Bob Dobkin is probably best known in the industry for two things—co-founding Linear Technology Corp. in 1981 with Robert Swanson, and his analog design prowess. His main contributions to analog design are his development of the first three-terminal adjustable voltage regulator and the first bipolar low-dropout regulator, as well as his boosting of early op-amp speed. Dobkin believes that starting LTC is his biggest accomplishment. "When we started, the combination of the business end with Bob and the technology end with myself is what made the company a success," he says. Today, he is the firm's vice president and chief technology officer.
Before Linear Technology came along, Dobkin was director of advanced circuit development at National Semiconductor Corp. for 11 years. But he started his career right out of MIT with Philbrick-Nexus where he met Bob Pease, Electronic Design columnist and fellow Engineering Hall of Fame honoree. The two also worked together at National for a number of years.
The three-terminal adjustable regulator came about at National in 1976. Dobkin says, "It kind of got started because, at the time, you could make a fixed-rate regulator with three terminals—input, output, and ground," he explains. "But everyone wanted a regulator that they could adjust to whatever they wanted, and there weren't very many good packages with four leads. That's when I came up with the three-terminal adjustable regulator." Dobkin holds more than 50 patents pertaining to linear ICs, and he later developed some low-dropout versions at Linear Technology.
Dobkin suggests that the market is changing almost as fast as the technology, and engineers must respond wisely. Industry-wide, he sees opportunities, both short term and long term, in several areas—namely, wireless infrastructure, data communications, and commercial satellites.
Along with many new designs and devices, Dobkin has also developed a strong sense of how the design process has evolved, and about creativity. "We have simulation tools, but the tools only let you test the circuits that you come up with on a computer," he says. "They don't actually do a design for you. So the design is only as good as the designer. The tools just make it easier to get that design out."

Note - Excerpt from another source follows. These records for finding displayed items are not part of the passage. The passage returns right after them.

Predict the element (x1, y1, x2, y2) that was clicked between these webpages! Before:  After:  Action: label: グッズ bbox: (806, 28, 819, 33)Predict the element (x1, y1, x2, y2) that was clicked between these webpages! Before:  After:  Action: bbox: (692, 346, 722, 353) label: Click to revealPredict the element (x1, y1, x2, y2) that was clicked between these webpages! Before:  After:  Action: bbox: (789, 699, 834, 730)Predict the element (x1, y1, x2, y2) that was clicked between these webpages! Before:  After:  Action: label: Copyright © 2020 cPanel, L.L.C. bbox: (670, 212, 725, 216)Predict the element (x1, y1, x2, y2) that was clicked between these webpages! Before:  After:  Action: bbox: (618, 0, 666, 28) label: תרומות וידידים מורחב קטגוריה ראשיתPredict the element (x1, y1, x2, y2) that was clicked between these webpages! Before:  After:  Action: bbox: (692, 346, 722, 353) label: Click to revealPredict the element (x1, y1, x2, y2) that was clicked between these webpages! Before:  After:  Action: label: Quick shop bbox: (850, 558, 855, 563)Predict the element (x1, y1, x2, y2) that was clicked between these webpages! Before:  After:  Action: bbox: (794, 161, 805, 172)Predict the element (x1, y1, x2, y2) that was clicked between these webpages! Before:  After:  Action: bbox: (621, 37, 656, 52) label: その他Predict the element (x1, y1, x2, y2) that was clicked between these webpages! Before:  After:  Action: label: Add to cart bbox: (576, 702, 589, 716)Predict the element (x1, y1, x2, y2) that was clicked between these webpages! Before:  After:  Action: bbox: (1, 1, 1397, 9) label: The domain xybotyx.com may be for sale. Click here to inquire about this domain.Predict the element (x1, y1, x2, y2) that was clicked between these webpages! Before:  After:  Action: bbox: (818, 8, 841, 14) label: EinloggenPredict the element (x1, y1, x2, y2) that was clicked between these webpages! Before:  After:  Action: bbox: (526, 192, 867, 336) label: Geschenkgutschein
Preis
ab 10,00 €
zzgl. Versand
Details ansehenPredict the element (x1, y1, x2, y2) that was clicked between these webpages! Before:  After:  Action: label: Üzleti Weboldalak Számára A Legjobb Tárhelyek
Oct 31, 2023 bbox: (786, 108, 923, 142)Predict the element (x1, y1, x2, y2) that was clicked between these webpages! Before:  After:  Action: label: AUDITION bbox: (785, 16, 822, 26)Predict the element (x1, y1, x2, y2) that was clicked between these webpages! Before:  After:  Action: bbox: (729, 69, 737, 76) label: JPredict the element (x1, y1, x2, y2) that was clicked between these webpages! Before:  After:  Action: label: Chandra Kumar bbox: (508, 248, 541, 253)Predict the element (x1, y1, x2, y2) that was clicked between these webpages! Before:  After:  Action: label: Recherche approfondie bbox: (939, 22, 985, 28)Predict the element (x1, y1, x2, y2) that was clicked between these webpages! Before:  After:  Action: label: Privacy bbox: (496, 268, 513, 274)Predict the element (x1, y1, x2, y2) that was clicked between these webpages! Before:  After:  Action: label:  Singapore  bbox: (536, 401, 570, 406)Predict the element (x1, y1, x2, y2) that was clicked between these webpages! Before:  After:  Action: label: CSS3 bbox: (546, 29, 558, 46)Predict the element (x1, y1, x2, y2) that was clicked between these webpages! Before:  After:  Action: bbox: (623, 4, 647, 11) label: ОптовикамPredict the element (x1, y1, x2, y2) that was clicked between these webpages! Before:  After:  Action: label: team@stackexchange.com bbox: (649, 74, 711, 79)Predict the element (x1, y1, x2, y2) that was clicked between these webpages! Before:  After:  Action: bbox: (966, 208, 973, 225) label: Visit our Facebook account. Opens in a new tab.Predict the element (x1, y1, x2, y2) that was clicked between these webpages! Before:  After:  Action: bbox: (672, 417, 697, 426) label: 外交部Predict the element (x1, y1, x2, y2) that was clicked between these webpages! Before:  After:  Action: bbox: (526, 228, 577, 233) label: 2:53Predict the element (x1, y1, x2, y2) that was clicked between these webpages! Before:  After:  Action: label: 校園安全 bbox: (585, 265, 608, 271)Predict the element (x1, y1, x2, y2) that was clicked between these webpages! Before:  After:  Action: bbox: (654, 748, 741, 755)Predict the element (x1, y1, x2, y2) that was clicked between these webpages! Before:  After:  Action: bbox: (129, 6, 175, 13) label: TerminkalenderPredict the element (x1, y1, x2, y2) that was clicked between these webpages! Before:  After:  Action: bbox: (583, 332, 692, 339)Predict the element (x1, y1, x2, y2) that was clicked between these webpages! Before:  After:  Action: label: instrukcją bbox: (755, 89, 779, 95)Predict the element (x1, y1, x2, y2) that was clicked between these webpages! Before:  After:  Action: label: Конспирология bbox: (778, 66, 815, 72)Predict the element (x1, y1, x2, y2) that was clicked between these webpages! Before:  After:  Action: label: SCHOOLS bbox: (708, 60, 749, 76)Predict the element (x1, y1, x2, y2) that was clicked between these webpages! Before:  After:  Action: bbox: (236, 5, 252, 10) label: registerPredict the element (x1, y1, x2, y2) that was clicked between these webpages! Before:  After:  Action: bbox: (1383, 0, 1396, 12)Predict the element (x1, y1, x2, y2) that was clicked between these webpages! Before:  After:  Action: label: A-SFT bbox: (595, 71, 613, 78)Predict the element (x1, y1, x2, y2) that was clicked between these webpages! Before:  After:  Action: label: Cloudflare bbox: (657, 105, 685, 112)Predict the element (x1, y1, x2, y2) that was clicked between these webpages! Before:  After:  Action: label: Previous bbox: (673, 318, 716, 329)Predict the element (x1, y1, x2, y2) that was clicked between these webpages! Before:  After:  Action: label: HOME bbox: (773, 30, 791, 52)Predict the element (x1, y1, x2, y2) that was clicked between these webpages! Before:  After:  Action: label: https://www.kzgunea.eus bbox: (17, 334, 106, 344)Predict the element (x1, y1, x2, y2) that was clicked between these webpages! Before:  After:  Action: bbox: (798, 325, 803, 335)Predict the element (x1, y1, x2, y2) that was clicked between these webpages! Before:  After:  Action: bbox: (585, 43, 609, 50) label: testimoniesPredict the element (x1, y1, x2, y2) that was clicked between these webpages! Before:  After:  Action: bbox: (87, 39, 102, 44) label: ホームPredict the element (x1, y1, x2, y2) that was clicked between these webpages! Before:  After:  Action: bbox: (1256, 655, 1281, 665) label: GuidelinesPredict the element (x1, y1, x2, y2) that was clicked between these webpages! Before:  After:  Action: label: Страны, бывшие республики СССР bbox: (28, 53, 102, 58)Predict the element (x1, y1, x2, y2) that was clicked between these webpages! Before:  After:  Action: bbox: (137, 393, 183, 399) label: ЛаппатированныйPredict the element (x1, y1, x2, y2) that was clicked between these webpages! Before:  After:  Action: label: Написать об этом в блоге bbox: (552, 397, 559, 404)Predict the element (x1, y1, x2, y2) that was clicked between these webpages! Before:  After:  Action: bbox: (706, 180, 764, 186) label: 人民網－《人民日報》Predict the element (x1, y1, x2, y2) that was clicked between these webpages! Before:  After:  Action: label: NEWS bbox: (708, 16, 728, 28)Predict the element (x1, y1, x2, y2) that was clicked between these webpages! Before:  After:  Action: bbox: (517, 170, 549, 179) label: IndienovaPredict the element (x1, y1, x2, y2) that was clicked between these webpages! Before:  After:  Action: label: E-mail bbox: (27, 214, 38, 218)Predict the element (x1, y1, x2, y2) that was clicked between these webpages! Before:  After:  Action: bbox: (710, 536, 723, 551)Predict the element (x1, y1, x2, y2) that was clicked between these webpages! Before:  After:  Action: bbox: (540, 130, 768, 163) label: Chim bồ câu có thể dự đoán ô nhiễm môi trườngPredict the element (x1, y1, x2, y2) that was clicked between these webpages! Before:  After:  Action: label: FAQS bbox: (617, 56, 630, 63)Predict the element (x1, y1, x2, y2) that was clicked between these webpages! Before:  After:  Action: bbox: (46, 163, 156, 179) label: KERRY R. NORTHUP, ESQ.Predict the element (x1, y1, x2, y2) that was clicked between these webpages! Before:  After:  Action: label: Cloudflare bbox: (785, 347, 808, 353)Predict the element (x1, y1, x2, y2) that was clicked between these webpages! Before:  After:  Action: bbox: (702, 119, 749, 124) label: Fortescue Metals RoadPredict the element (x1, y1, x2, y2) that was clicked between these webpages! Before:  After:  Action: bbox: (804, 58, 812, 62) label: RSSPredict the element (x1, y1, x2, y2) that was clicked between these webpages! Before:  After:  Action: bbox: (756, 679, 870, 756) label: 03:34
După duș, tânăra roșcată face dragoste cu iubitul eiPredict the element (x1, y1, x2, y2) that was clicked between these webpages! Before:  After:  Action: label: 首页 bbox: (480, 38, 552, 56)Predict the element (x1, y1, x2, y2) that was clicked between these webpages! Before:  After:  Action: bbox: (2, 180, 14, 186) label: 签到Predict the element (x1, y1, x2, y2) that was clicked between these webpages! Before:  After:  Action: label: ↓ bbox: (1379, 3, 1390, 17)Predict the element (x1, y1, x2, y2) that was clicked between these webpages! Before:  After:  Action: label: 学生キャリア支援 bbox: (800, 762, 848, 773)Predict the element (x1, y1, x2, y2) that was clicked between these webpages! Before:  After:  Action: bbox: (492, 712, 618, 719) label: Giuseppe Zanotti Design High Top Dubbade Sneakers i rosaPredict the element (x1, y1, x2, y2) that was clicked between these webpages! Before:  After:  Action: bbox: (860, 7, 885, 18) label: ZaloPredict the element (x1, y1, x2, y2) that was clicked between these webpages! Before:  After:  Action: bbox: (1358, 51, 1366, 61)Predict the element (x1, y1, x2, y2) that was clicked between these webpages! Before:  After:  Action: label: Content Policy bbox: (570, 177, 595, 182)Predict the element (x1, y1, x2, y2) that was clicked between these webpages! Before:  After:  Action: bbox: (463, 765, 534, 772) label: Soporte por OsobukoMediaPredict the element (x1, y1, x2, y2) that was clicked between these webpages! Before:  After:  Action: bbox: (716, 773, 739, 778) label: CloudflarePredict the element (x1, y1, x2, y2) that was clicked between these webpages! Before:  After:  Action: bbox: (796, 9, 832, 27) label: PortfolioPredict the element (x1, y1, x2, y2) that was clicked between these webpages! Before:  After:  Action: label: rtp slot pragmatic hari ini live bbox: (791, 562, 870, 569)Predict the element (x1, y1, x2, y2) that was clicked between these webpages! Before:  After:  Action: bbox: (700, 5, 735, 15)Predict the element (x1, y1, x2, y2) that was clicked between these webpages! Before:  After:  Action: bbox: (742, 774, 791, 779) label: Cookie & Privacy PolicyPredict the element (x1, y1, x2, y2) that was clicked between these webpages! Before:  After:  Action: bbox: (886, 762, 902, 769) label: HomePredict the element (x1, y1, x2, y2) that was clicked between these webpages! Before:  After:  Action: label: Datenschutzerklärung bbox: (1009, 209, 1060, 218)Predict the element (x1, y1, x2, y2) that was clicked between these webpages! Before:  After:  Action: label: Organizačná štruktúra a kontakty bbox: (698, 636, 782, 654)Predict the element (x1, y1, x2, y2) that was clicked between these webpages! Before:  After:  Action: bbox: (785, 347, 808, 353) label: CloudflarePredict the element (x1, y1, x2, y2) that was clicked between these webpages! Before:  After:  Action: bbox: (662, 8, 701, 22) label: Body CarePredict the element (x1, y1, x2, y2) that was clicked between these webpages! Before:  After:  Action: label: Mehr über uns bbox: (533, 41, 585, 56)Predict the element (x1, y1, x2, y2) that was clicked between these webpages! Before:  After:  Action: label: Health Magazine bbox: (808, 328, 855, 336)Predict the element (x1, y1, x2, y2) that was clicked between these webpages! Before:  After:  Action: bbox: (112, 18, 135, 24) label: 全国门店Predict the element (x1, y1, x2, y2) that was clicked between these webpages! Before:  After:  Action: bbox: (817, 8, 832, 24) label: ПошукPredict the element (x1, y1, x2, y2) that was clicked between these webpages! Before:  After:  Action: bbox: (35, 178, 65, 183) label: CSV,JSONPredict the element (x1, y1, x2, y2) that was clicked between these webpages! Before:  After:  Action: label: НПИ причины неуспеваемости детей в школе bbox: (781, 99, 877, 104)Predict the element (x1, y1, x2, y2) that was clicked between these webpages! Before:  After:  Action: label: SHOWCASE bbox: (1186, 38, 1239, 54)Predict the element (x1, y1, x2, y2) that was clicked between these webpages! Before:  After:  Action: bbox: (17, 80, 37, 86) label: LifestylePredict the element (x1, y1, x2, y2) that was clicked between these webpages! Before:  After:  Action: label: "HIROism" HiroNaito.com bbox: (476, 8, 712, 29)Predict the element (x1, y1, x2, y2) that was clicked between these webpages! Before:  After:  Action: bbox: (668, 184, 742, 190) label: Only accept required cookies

Boards are becoming tremendously complex. According to Dobkin, when operating at very high frequencies without the tools, it would be virtually impossible to get them up and running. With all of these tools, however, can engineers still be creative? "They can be more creative," he asserts. "Creativity is the generation of new and useful products. A lot of engineers like their jobs because they're outlets for creativity. Put engineers in an environment where they can be creative, and you end up with a lot of good products."